The request — Repeat the rows verbatim, everything from the line containing "Image resolution: width=730" down to the end of the rows, both ends included. Leave the pictures out of your answer.

Records provided —
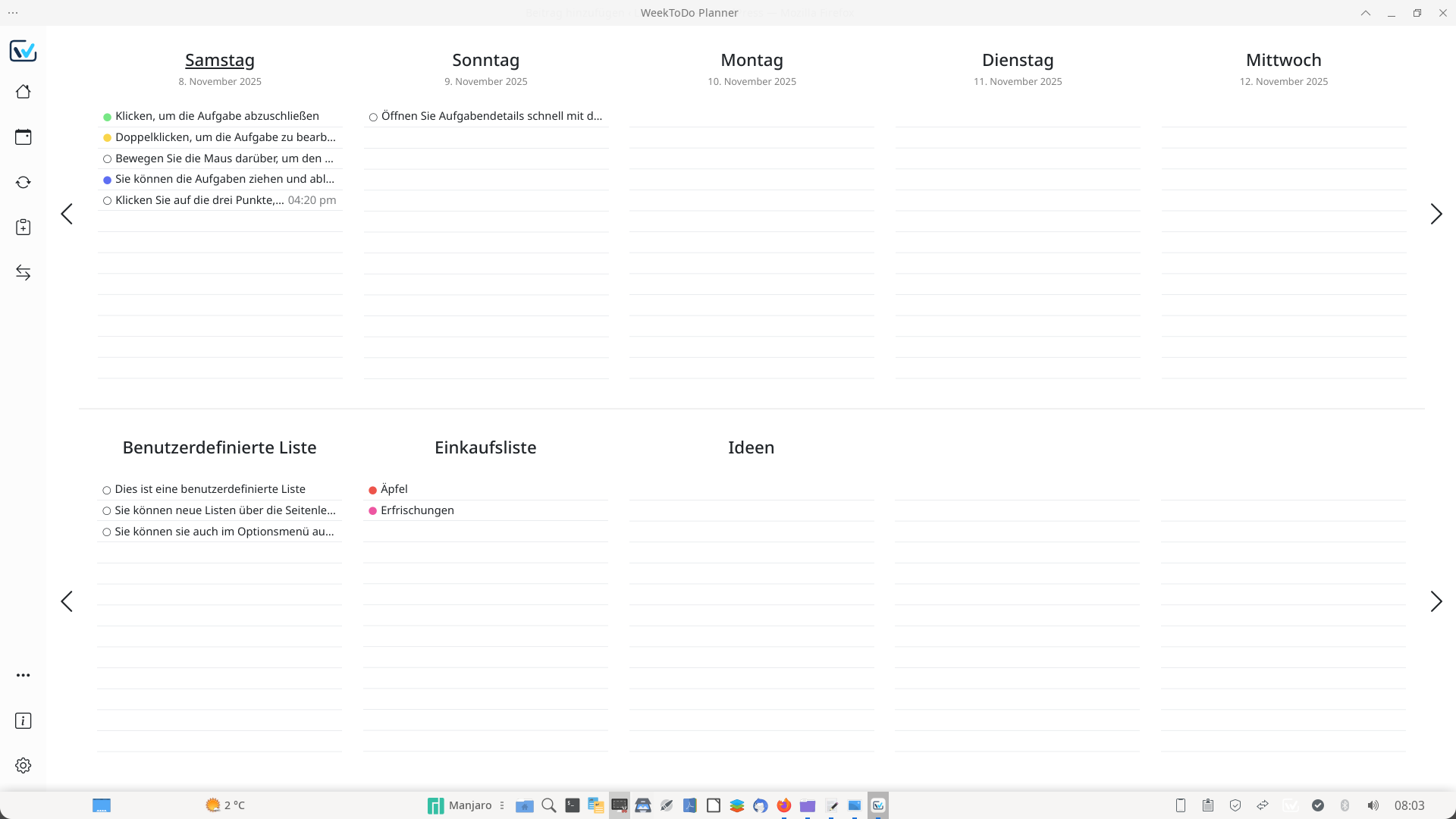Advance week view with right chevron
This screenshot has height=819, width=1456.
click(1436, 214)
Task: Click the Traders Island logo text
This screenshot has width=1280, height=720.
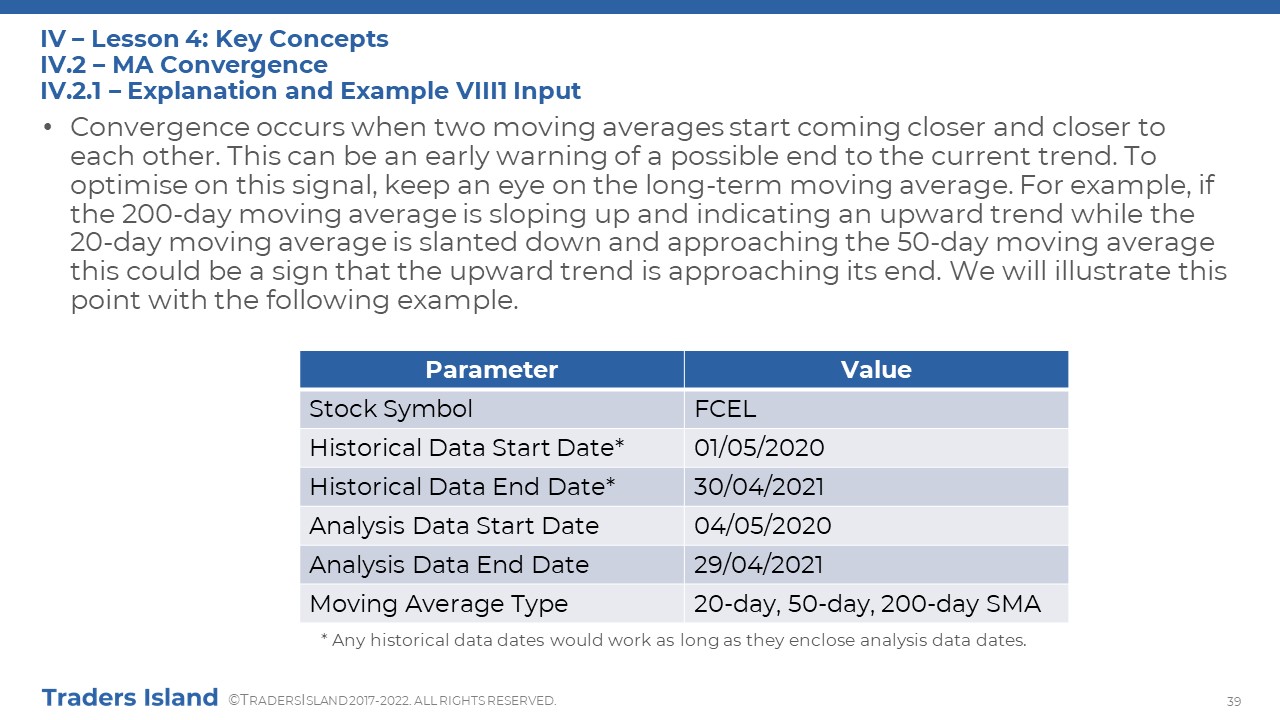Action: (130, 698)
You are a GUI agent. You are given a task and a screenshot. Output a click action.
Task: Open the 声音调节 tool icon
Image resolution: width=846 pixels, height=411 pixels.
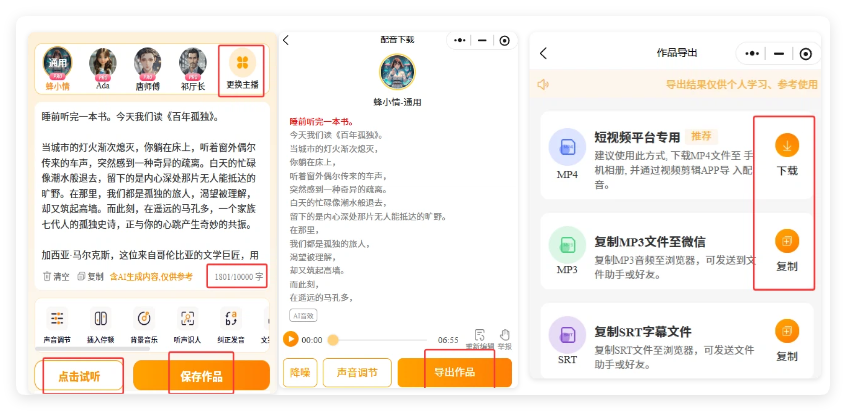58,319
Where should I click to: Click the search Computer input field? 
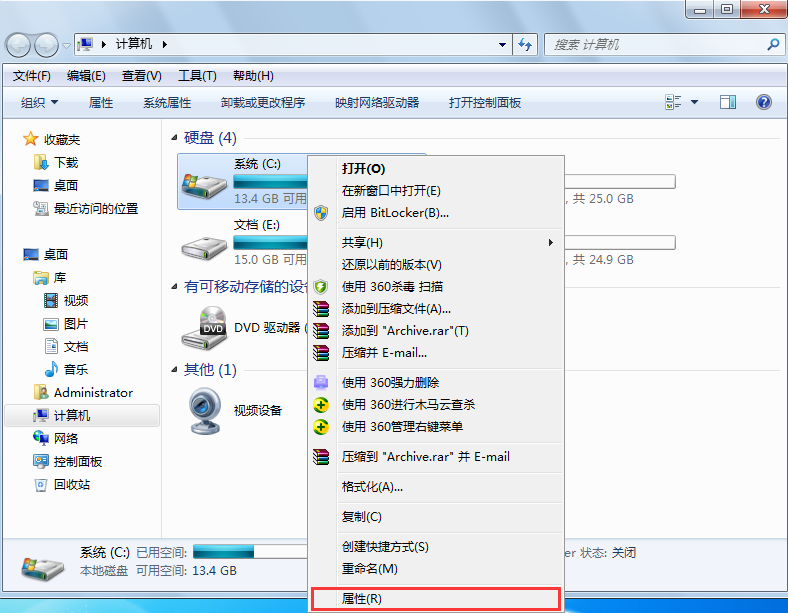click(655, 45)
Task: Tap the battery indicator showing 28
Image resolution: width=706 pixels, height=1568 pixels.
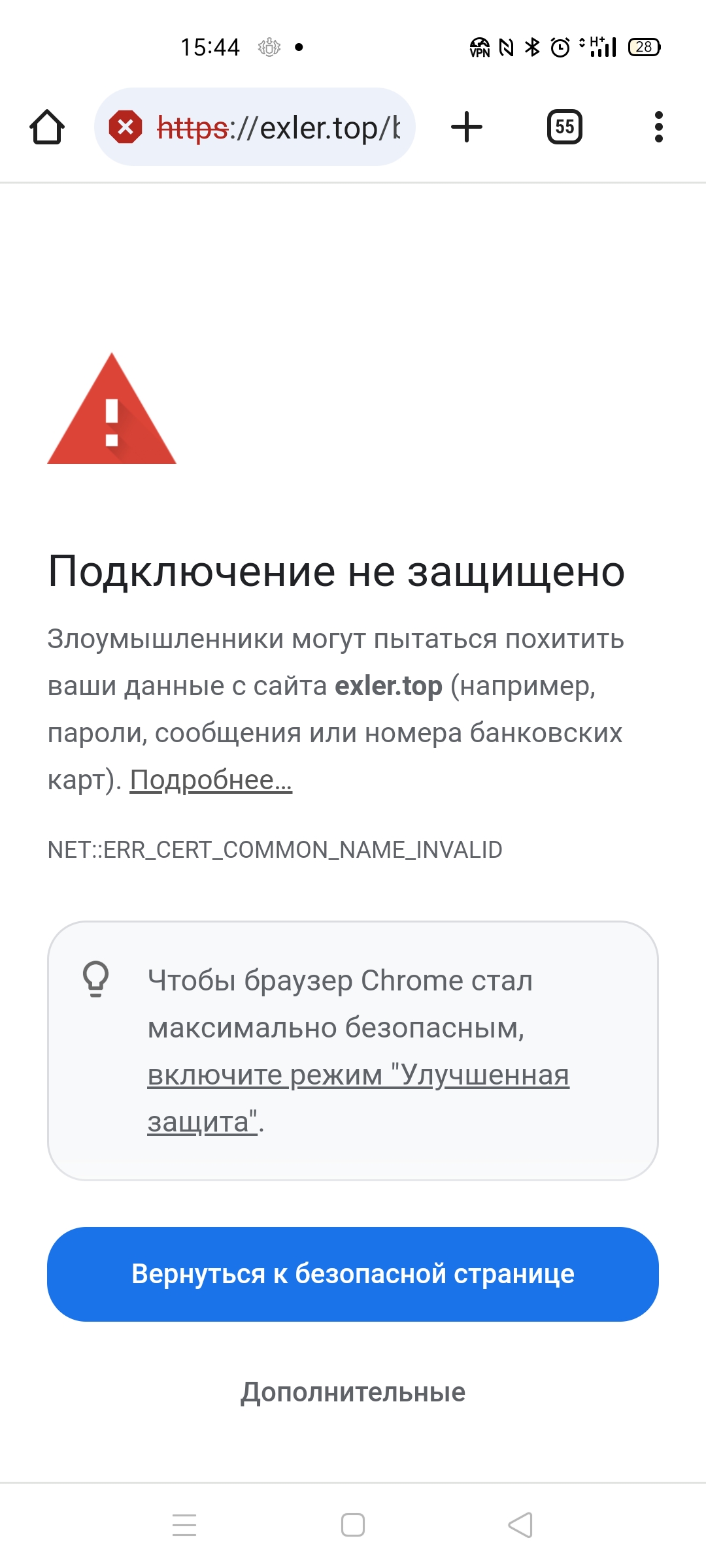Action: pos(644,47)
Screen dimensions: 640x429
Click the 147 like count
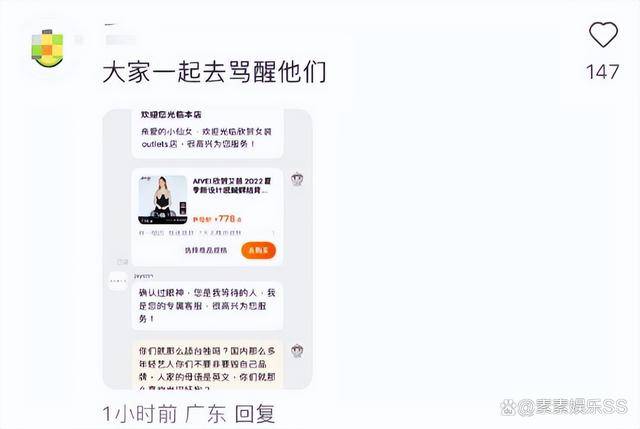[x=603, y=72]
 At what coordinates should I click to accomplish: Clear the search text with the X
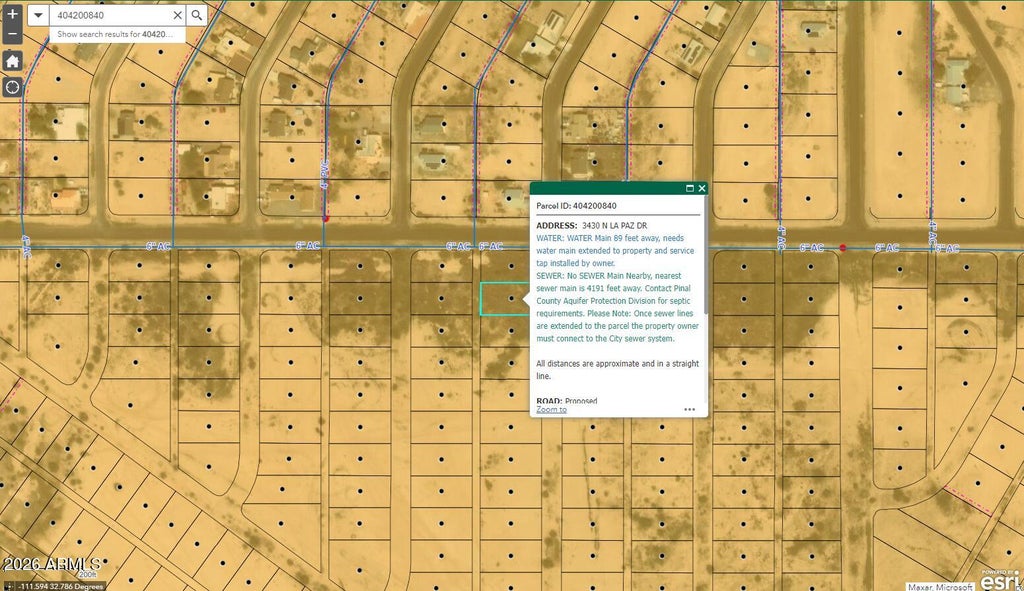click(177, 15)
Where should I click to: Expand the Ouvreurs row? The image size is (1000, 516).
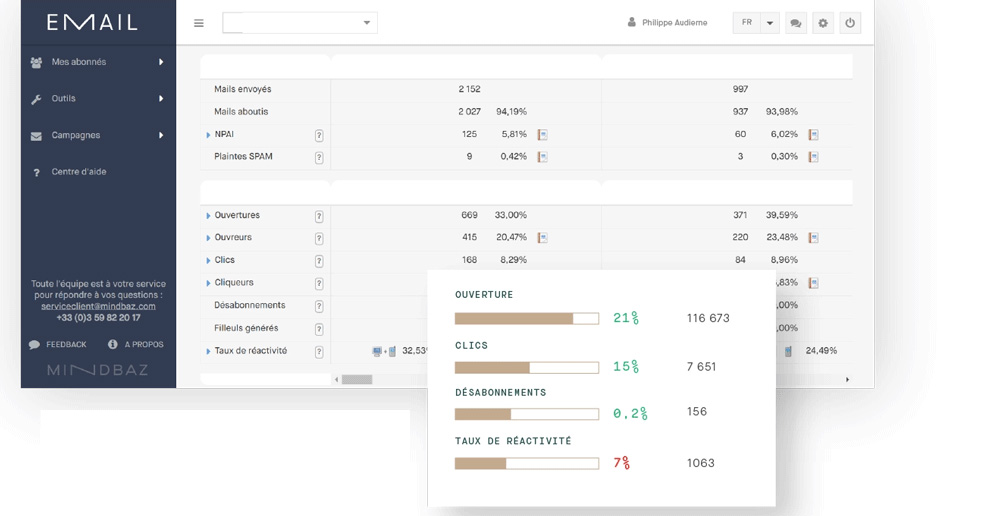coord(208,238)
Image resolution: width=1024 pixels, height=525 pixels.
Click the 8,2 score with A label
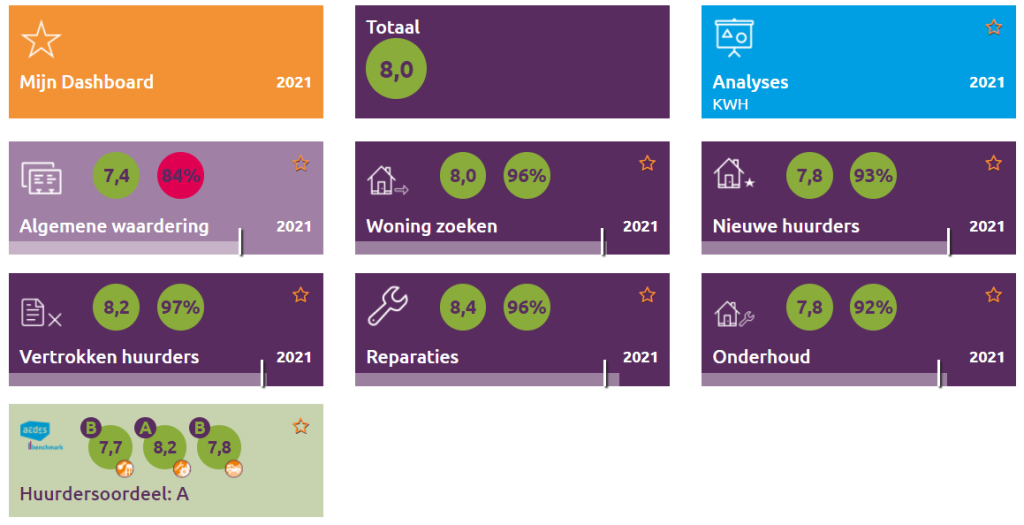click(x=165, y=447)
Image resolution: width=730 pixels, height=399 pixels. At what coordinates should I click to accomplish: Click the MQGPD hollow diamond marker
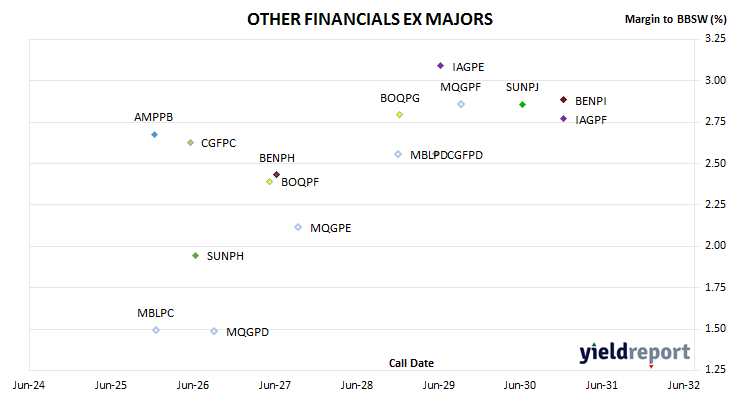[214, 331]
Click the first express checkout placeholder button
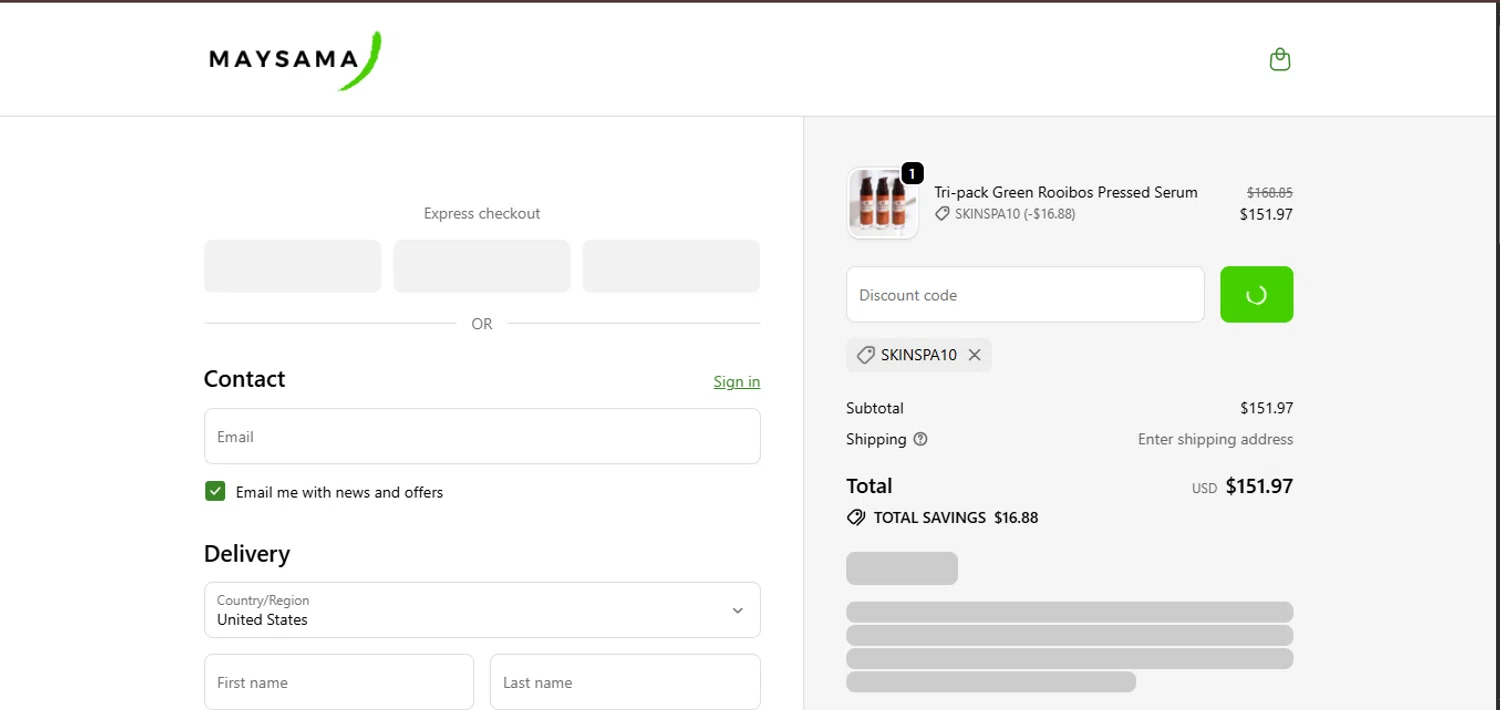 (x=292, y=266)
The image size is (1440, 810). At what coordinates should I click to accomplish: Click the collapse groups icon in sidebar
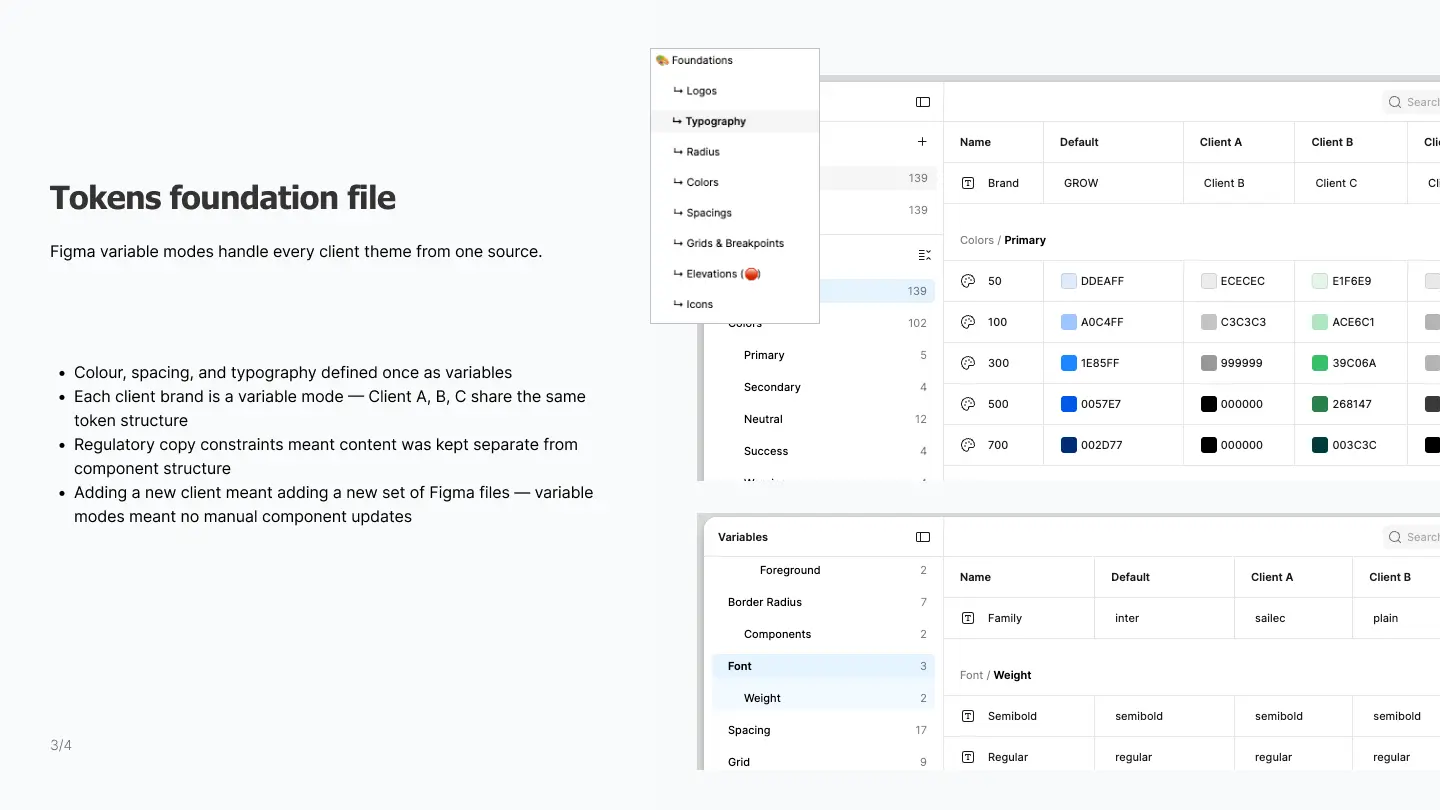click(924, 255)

Written response —
Image resolution: width=730 pixels, height=399 pixels. At what coordinates should I click to accomplish: Click the MQGPD hollow diamond marker
[214, 331]
Click the first express checkout placeholder button
 (x=292, y=266)
The image size is (1440, 810). At what coordinates should I click to accomplish: Click the collapse groups icon in sidebar
click(924, 255)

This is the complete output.